Let's use school content as an example. A typical home buyer will look for a property they can afford within a reasonable commute time from where they work where their kids will go to the best school system they can afford.
Or maybe not. What if the buyer is a senior? Or a single twentysomething? Or a couple with no intention of having kids? They may want an area with poor schools. Ok, that's not accurate either. They are likely thinking about cost of living, and good schools typically come with a high cost in property taxes. So, jettison the good schools and lower your tax burden.
But school performance is not the only angle on the relevance of education in the home search process. Picture the young writer or research assistant looking for a vibrant intellectual community. Is there a connection between community intellect and school performance? Educational attainment levels of residents and a measure of the climate that supports intellectual pursuit might be far more indicative of this than actual K - 12 school performance. Do performance and educational climate correspond?
Sometimes not (think Santa Fe or NYC – neither of which have great public schools).
But Santa Fe and NYC both have vibrant arts communities, writer’s communities, art and cultural organizations. New York - never the poster child for public school performance - is a tremendous university center with incredible resources on hand. The perfect Sunday in NYC has often been described as brunch and the Sunday paper.
So are we talking about content or context?
The point here is that data out of context doesn't really provide good insight to the end user. Yes, you need great data to provide an accurate results – it’s a prerequisite. Providing proper context is one area in which nearly every search systems fall flat. The context needed includes not just how local areas relate to their surroundings (for most people, Real Estate search is local, not national), but also the critical context of how the data points relate to the specific end user's focus, intent and perspective.

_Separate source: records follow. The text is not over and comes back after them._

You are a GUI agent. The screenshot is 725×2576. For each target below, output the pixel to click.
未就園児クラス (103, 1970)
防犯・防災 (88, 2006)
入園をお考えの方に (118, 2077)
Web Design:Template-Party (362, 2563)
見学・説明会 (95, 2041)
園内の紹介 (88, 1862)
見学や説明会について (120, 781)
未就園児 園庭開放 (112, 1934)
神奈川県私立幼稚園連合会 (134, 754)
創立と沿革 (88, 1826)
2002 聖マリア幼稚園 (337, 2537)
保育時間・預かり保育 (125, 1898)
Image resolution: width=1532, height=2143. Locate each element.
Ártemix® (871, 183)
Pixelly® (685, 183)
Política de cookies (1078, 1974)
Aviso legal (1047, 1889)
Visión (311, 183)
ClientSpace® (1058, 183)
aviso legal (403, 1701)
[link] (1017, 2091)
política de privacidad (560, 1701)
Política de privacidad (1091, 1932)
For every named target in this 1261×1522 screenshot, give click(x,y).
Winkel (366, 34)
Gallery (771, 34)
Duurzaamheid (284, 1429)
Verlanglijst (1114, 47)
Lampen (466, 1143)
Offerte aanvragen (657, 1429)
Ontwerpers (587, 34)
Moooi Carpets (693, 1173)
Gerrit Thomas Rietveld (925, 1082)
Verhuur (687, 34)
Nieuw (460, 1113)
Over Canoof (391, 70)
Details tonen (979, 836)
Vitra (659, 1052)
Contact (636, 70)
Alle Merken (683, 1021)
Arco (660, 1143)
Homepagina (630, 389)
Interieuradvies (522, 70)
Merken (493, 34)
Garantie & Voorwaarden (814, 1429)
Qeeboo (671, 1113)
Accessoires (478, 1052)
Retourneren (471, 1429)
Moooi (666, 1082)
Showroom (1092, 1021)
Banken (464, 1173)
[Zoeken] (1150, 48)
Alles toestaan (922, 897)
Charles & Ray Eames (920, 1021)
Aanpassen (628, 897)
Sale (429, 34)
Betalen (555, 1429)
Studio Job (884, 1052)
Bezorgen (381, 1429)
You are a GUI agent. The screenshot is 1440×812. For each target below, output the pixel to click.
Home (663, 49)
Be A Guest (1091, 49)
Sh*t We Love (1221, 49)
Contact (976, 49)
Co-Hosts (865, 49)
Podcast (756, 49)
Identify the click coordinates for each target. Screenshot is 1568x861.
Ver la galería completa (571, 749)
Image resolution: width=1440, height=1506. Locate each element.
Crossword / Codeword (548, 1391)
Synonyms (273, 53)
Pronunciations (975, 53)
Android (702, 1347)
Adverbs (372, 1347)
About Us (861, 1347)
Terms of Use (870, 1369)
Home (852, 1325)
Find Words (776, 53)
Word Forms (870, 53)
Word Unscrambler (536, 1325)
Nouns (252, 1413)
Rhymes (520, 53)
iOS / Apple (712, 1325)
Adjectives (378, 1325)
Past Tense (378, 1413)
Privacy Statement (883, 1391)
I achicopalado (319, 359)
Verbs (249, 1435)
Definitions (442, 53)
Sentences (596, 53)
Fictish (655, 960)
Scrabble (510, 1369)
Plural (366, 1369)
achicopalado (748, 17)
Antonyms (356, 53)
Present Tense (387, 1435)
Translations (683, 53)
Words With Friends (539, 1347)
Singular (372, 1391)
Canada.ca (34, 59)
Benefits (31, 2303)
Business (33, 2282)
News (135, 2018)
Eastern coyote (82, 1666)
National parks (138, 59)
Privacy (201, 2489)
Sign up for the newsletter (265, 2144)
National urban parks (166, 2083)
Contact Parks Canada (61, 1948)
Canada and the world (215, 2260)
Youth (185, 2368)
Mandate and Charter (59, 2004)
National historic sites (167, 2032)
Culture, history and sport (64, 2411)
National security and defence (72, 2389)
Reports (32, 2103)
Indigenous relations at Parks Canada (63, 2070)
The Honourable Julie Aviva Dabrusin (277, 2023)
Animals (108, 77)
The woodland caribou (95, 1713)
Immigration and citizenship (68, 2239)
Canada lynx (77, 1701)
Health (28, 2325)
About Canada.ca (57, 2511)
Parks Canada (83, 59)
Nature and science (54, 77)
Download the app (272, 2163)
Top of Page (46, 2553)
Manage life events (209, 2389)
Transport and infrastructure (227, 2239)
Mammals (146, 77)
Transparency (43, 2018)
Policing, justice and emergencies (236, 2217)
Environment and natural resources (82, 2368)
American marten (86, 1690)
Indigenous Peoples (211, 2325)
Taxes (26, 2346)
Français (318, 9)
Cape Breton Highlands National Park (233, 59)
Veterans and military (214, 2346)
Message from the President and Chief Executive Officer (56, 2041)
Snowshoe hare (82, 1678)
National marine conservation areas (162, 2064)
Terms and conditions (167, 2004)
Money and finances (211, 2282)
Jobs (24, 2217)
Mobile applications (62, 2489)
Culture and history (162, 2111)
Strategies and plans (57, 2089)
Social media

The beauty of a neighborhood or property really is in the eye of the individual buyer.
- I love tree lined streets. You have allergies.
- I want to grill outside. You never would.
- I want to watch the game at the corner bar. You want your own living room and couch.
Delivering the flexibility, context and toolset to developers that provides for personalized lifestyle search is what our product platform is all about. When brands begin to deliver this multi-dimensional, contextual lifestyle search paired with outstanding property detail information, they will simultaneously reap the benefits of a new class of qualified prospects – whose needs have already been gathered through the search platform.
At this point you may be thinking, “okay, Pete, when can we see this?” We have been working over the past months with a few companies that understand how visitors want to search. These clients are in development and are ready to launch with the first iteration of Lifestyle Search, right around the corner.